■ TASK STATEMENT
From the post about the book Why I Became an Atheist, extract the passage starting with "My first published" and going on through "a second edition!", copied word for word.

Why I Became an Atheist: A Former Preacher Rejects Christianity


I'm done writing and editing books, so I'm highlighting each one of them in thirteen separate posts.

My first published book, Why I Became an Atheist: A Former Preacher Rejects Christianity, is my magnum opus! If you don't have it you're missing out on what I consider to be my most important work. Pictured is the 2nd edition published in 2012. The 1st edition was published in 2008. Very rare is an atheist book that gets a second edition!

I'm described as a "Former Preacher" in the title. I'm not just a preacher though. I'm a philosopher with several advanced degrees and plenty of classroom time as an instructor of philosophy, ethics, critical thinking, western literature, apologetics, hermeneutics, and a few Bible classes. I taught for the Trine University, Kellogg Community College, Lincoln Christian College, and Great Lakes Christian College. So the words "Former Preacher" don't fully describe me, even though I was in the ministry for about 15 years, mostly while I was also teaching. I had wanted my publisher to call me a "Former Apologist" but they thought few people understood what that means.

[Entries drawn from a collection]
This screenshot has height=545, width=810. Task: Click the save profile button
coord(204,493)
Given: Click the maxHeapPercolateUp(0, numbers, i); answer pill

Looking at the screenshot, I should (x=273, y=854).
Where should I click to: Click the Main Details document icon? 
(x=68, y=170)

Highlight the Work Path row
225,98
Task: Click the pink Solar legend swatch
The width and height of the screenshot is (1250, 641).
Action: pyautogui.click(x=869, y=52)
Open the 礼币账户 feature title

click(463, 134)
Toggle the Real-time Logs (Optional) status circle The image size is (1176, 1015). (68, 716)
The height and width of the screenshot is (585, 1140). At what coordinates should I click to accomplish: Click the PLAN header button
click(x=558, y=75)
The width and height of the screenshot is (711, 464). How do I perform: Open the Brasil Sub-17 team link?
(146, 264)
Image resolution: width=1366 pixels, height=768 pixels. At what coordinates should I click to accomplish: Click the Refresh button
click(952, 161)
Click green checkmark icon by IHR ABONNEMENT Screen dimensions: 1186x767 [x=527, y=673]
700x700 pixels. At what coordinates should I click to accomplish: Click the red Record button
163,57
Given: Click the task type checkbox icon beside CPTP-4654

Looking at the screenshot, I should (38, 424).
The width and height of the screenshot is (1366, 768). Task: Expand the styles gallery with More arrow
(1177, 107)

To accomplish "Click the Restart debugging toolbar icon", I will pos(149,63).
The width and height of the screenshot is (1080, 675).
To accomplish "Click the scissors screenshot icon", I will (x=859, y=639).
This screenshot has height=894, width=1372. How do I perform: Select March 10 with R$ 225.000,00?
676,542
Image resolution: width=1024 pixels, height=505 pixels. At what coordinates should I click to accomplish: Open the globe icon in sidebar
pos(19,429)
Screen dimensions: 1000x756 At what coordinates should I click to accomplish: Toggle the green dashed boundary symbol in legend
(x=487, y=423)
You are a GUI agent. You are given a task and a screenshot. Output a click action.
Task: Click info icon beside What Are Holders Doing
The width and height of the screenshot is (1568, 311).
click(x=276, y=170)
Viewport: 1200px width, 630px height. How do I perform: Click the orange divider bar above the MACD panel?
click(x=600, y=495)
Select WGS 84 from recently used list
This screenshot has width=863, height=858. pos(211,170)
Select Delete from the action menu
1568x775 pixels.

■ RESULT BELOW
My first published book, Why I Became an Atheist: A Former Preacher Rejects Christianity, is my magnum opus! If you don't have it you're missing out on what I consider to be my most important work. Pictured is the 2nd edition published in 2012. The 1st edition was published in 2008. Very rare is an atheist book that gets a second edition!